Domani è un posto enorme. Un’amicizia con Chuck Kinder è uno strano tipo di libro: un po’ biografia, un po’ memoir, un po’ romanzo, è soprattutto una storia di scrittori e di libri. E leggere un libro di libri porta sempre un calore confortante, soprattutto se ti fa entrare nella cerchia di un autore leggendario (e misconosciuto, almeno qui in Italia) come Chuck Kinder.

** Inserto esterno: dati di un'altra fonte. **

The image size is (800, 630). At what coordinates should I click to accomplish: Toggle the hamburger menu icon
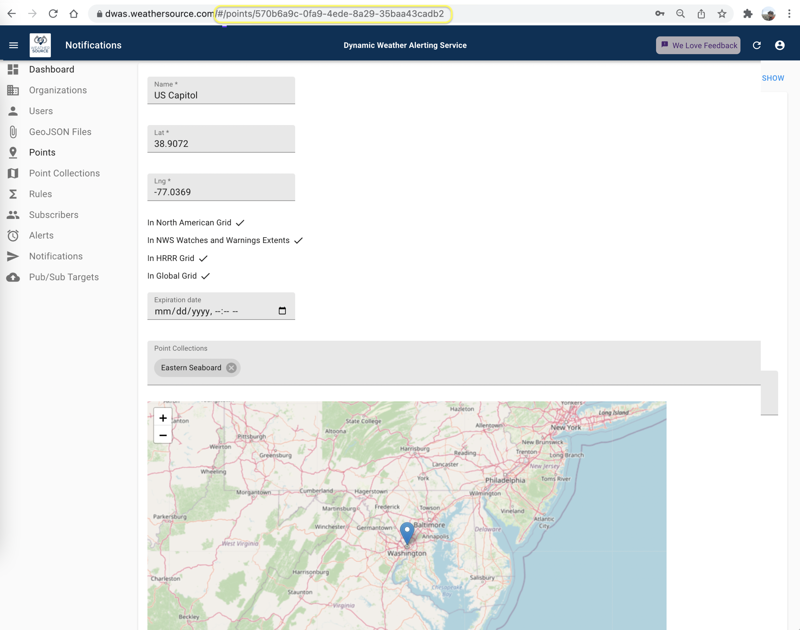pyautogui.click(x=14, y=45)
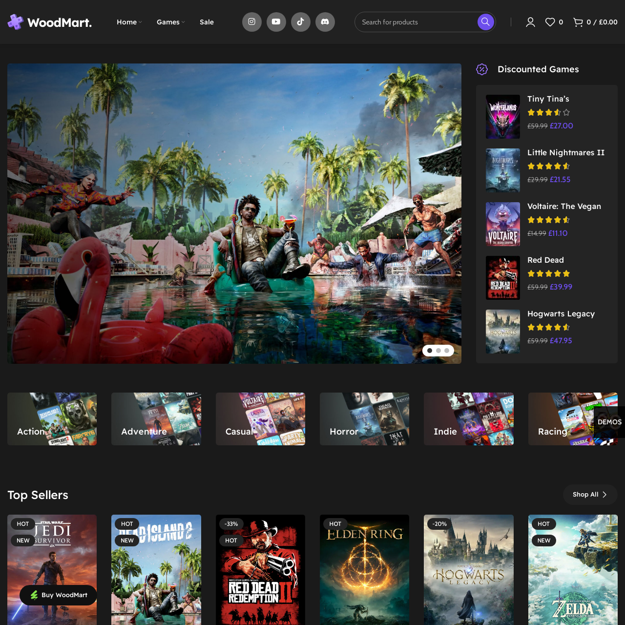Open the Discord social link

tap(325, 22)
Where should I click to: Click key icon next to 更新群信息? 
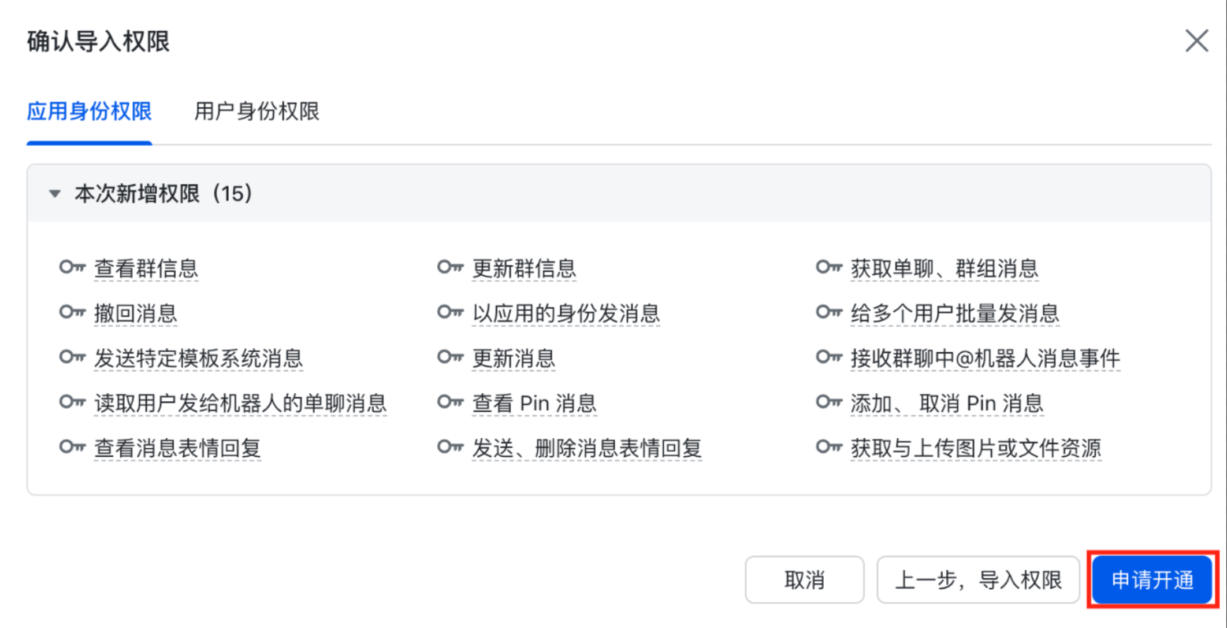click(x=451, y=267)

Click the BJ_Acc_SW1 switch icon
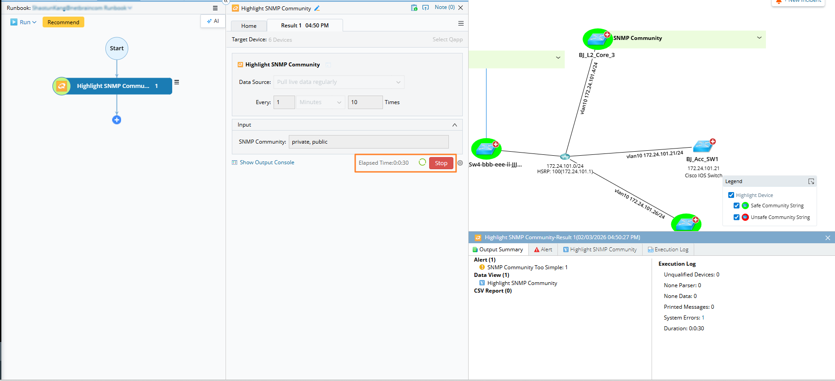pos(703,146)
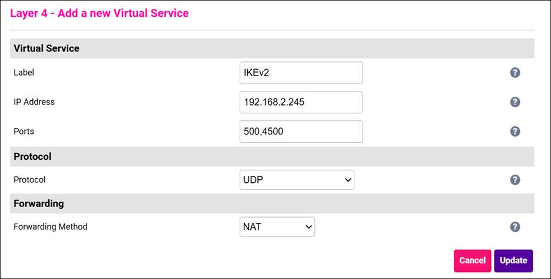
Task: Open help for the Label field
Action: [515, 73]
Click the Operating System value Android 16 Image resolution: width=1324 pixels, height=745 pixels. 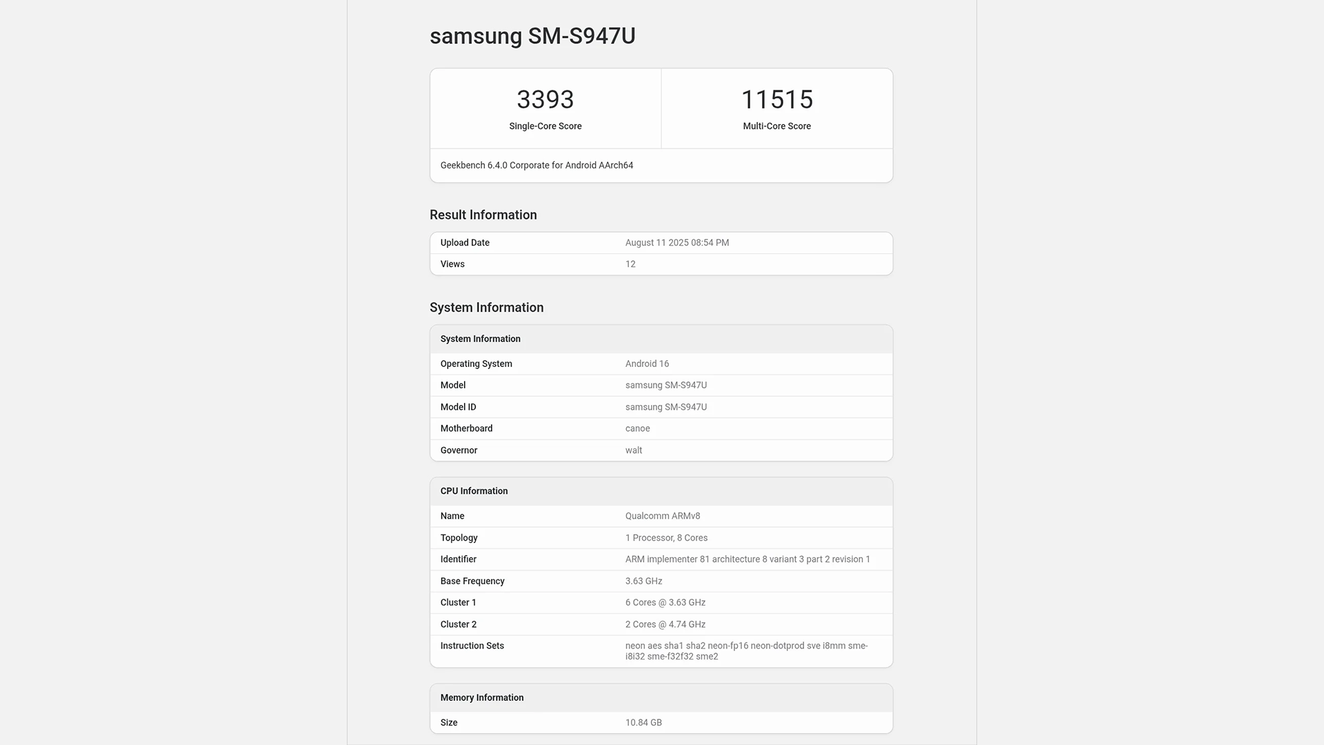646,364
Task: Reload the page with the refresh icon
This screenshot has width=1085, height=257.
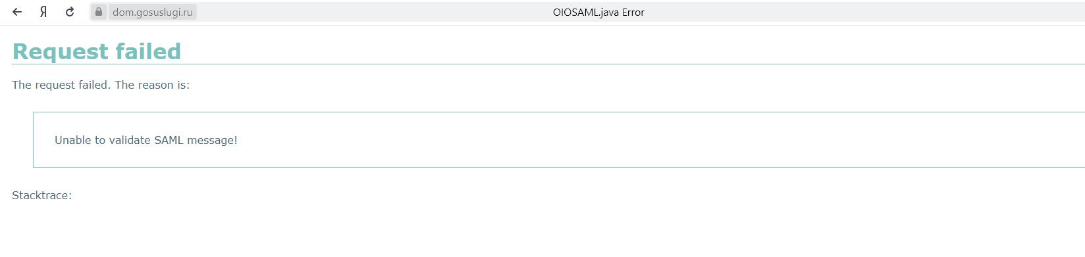Action: (70, 12)
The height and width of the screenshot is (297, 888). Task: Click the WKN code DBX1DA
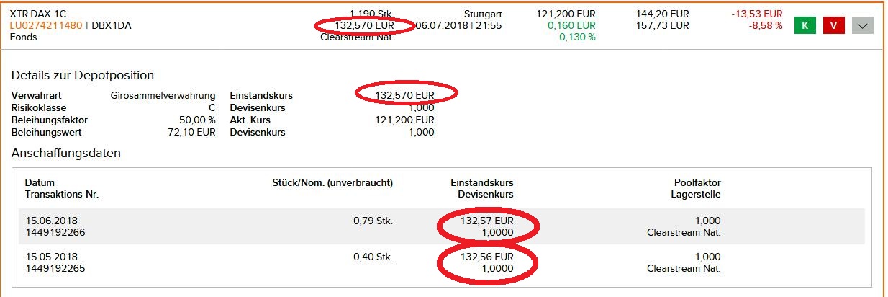(x=112, y=25)
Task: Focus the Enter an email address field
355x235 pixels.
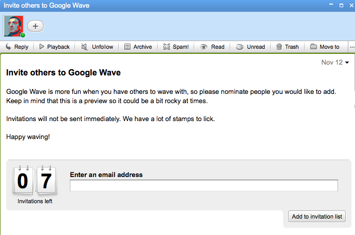Action: pyautogui.click(x=203, y=186)
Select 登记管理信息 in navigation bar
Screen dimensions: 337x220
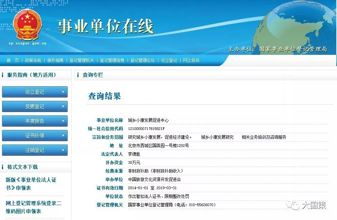click(x=112, y=60)
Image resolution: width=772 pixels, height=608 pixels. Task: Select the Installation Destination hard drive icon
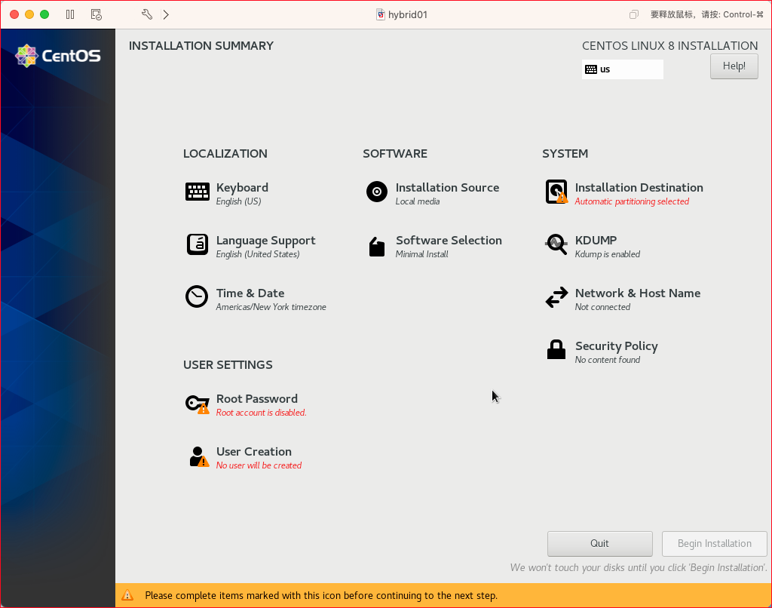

Nicola Manuppelli è scrittore, editor, traduttore infaticabile e infinito dispensatore di aneddoti. Afferrato l’incarico di portare in Italia nuovi autori americani, propone all’editore il circolo di Stanford, la cui anima pulsante è lo scrittore e docente di scrittura creativa Chuck Kinder. Inizia così un percorso che cambierà la sua vita e la sua scrittura, proprio a partire dall’incontro con Chuck e con i suoi amici, tutti scrittori più o meno famosi.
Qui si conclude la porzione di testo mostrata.